* Written problem: Rewrite the items below, changing every "How do I perform" to "How can I do" and leaving everything else as it is.

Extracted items

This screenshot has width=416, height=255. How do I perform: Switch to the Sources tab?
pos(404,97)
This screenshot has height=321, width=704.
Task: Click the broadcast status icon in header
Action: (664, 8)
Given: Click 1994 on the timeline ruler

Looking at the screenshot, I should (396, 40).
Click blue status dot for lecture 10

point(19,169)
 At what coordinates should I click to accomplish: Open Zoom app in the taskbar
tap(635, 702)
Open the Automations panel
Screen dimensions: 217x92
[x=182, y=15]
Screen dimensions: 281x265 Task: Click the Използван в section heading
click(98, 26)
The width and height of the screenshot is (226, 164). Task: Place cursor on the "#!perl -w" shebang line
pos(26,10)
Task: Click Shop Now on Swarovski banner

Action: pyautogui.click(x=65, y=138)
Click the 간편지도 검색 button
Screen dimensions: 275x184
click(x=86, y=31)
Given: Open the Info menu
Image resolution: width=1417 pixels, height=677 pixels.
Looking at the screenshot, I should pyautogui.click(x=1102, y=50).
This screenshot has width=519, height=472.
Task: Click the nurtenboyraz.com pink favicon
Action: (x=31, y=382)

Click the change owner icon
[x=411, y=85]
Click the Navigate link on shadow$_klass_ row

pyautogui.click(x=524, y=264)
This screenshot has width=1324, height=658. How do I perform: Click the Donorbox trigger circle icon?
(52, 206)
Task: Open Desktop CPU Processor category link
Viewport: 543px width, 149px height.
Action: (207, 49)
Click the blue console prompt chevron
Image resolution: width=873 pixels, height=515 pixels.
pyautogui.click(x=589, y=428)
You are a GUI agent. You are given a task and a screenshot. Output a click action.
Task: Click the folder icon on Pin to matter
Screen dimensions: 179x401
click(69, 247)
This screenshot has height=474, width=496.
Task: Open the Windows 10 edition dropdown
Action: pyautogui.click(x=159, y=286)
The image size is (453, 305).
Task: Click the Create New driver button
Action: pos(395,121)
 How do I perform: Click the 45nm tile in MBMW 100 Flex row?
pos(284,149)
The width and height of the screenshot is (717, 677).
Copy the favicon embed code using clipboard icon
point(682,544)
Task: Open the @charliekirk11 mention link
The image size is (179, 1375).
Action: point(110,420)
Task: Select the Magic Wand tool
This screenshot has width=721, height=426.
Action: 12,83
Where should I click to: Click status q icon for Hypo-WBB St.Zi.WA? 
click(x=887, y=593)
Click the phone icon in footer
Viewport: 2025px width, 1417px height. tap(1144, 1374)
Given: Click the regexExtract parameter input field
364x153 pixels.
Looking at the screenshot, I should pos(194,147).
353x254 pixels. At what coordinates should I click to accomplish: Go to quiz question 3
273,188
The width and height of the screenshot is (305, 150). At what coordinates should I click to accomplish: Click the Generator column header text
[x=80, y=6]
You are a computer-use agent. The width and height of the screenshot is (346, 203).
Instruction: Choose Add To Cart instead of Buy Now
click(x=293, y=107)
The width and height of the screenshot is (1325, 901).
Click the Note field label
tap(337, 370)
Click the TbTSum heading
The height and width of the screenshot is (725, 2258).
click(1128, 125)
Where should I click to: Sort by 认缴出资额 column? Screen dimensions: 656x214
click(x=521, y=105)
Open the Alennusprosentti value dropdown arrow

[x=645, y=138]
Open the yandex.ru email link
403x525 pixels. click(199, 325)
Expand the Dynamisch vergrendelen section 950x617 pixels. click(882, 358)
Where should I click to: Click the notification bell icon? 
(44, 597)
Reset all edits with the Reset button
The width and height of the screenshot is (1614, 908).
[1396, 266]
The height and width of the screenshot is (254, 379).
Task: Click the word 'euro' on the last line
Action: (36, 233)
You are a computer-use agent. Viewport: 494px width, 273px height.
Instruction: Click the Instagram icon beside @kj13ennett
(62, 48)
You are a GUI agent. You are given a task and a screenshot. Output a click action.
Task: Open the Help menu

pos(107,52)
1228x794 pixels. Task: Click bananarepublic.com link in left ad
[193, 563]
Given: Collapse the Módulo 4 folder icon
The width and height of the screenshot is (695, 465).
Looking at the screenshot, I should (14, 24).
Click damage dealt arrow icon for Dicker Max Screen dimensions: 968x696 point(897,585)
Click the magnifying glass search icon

* Completed task:
This screenshot has width=416, height=255. How can I do: Switch to the Sources tab?
pos(404,97)
This screenshot has height=321, width=704.
Task: Click the broadcast status icon in header
Action: (664, 8)
Given: Click 1994 on the timeline ruler

Looking at the screenshot, I should (396, 40).
Click blue status dot for lecture 10

point(19,169)
 At what coordinates should I click to accomplish: Open Zoom app in the taskbar
tap(635, 702)
Open the Automations panel
Screen dimensions: 217x92
[x=182, y=15]
Screen dimensions: 281x265 Task: Click the Използван в section heading
click(98, 26)
The width and height of the screenshot is (226, 164). Task: Place cursor on the "#!perl -w" shebang line
pos(26,10)
Task: Click Shop Now on Swarovski banner

Action: pyautogui.click(x=65, y=138)
Click the 간편지도 검색 button
Screen dimensions: 275x184
click(x=86, y=31)
Given: Open the Info menu
Image resolution: width=1417 pixels, height=677 pixels.
Looking at the screenshot, I should pyautogui.click(x=1102, y=50).
This screenshot has width=519, height=472.
Task: Click the nurtenboyraz.com pink favicon
Action: (x=31, y=382)

Click the change owner icon
[x=411, y=85]
Click the Navigate link on shadow$_klass_ row

pyautogui.click(x=524, y=264)
This screenshot has width=1324, height=658. How can I do: Click the Donorbox trigger circle icon?
(52, 206)
Task: Open Desktop CPU Processor category link
Viewport: 543px width, 149px height.
Action: (207, 49)
Click the blue console prompt chevron
Image resolution: width=873 pixels, height=515 pixels.
pyautogui.click(x=589, y=428)
You are a GUI agent. You are given a task and a screenshot. Output a click action.
Task: Click the folder icon on Pin to matter
Screen dimensions: 179x401
click(69, 247)
This screenshot has height=474, width=496.
Task: Open the Windows 10 edition dropdown
Action: pyautogui.click(x=159, y=286)
The image size is (453, 305).
Task: Click the Create New driver button
Action: pos(395,121)
 How can I do: Click the 45nm tile in MBMW 100 Flex row?
pos(284,149)
The width and height of the screenshot is (717, 677).
Copy the favicon embed code using clipboard icon
point(682,544)
Task: Open the @charliekirk11 mention link
The image size is (179, 1375).
Action: point(110,420)
Task: Select the Magic Wand tool
This screenshot has width=721, height=426.
Action: 12,83
Where should I click to: Click status q icon for Hypo-WBB St.Zi.WA? 
click(x=887, y=593)
Click the phone icon in footer
Viewport: 2025px width, 1417px height. tap(1144, 1374)
Given: Click the regexExtract parameter input field
364x153 pixels.
Looking at the screenshot, I should pos(194,147).
353x254 pixels. At what coordinates should I click to accomplish: Go to quiz question 3
273,188
The width and height of the screenshot is (305, 150). At what coordinates should I click to accomplish: Click the Generator column header text
[x=80, y=6]
You are a computer-use agent. The width and height of the screenshot is (346, 203).
Instruction: Choose Add To Cart instead of Buy Now
click(x=293, y=107)
The width and height of the screenshot is (1325, 901).
Click the Note field label
tap(337, 370)
Click the TbTSum heading
The height and width of the screenshot is (725, 2258).
click(1128, 125)
Where should I click to: Sort by 认缴出资额 column? Screen dimensions: 656x214
click(x=521, y=105)
Open the Alennusprosentti value dropdown arrow

[x=645, y=138]
Open the yandex.ru email link
403x525 pixels. click(199, 325)
Expand the Dynamisch vergrendelen section 950x617 pixels. click(882, 358)
Where should I click to: Click the notification bell icon? 
(44, 597)
Reset all edits with the Reset button
The width and height of the screenshot is (1614, 908).
[1396, 266]
The height and width of the screenshot is (254, 379).
Task: Click the word 'euro' on the last line
Action: (36, 233)
You are a computer-use agent. Viewport: 494px width, 273px height.
Instruction: Click the Instagram icon beside @kj13ennett
(62, 48)
You are a GUI agent. You are given a task and a screenshot. Output a click action.
Task: Open the Help menu

pos(107,52)
1228x794 pixels. Task: Click bananarepublic.com link in left ad
[193, 563]
Given: Collapse the Módulo 4 folder icon
The width and height of the screenshot is (695, 465).
Looking at the screenshot, I should (14, 24).
Click damage dealt arrow icon for Dicker Max Screen dimensions: 968x696 point(897,585)
Click the magnifying glass search icon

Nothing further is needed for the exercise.